Over the past several weeks, the following items have all hit the news:
a. The Trump administration is “encouraging more coal mining on lands owned by the federal government” as “part of an aggressive push to... invigorate the struggling American coal industry.” New York Times, August 6, 2017
b. A South Carolina utility, SCANA, “announced to its investors that it is abandoning the construction of two nuclear power plants in the Palmetto State, citing rising costs that would push the total for the two facilities to over $20 billion. The abundance of cheap natural gas from American sources – thanks to the wonders of fracking – has altered the financial calculus and rendered new nuclear… economically nonviable. The announcement leaves the Vogtle power plant in Georgia as the only new nuclear facility currently still under construction in the United States. SCANA, via its subsidiary South Carolina Electric & Gas, has already sunk about $5 billion into the V.C. Summer nuclear facility in South Carolina, and its customers may be completely on the hook for those expenditures regardless of the fact that construction will never be completed and not one electron will be created from the venture.” CleanTechnica, August 4, 2017
c. “The U.K. said it would ban the sale of cars powered by traditional internal-combustion engines by 2040, joining other European regulators in a bold push toward populating roads with electric cars that remain unpopular in the mass market.
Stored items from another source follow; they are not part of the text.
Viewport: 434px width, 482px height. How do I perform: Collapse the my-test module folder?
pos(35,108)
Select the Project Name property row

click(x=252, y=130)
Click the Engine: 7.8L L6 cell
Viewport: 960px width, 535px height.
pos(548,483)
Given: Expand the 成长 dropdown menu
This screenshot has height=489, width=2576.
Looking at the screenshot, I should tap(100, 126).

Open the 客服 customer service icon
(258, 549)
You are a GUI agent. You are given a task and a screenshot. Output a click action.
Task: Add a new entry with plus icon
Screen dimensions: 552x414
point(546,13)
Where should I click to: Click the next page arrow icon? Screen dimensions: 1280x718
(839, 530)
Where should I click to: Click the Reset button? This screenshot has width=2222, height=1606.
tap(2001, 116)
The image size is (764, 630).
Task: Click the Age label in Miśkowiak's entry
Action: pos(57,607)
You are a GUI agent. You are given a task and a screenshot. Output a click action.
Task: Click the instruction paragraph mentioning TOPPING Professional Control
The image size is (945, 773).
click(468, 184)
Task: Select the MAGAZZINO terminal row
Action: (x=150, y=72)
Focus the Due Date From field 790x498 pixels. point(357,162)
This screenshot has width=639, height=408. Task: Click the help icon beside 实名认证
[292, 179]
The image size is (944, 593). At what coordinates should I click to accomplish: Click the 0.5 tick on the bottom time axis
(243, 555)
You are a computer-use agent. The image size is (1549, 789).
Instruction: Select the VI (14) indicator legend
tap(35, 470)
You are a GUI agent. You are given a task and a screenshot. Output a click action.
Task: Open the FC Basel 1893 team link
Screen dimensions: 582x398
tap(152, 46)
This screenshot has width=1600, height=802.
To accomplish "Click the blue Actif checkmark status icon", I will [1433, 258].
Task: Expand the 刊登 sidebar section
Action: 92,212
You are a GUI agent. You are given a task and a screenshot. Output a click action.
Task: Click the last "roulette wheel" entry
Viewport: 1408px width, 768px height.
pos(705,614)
The initiative… follows a similar move by France and efforts by several European cities from Munich to Madrid to ban or restrict diesel engines.” Wall Street Journal, July 26, 2017
d. “All new cars launched by Volvo from 2019 onwards will be partially or completely battery-powered, in what the company called a ‘historic end’ to building models that only have an internal combustion engine.” The Guardian, July 5, 2017
With nearly one quarter of the energy use in the United States being consumed by cars, trucks, light trucks and motorcycles, the growing prospect (if not triggered process) of a substantial shift from petroleum (gasoline and diesel) to electricity as the energy source for propulsion of our nation’s vehicles necessarily means that significantly more electricity will need to be generated (even after accounting for increases in vehicle energy efficiency associated with electric propulsion) to power the nation’s vehicle fleet. On economic considerations alone, the SCANA experience does not bode well for utility scale nuclear plants filling the void. Even with the Trump administration’s support of the coal industry, it does not seem likely that new coal-fired power plants will be selected as the answer. As of August 2017, the race would seem to be one between natural gas and renewables, with plenty of room for both.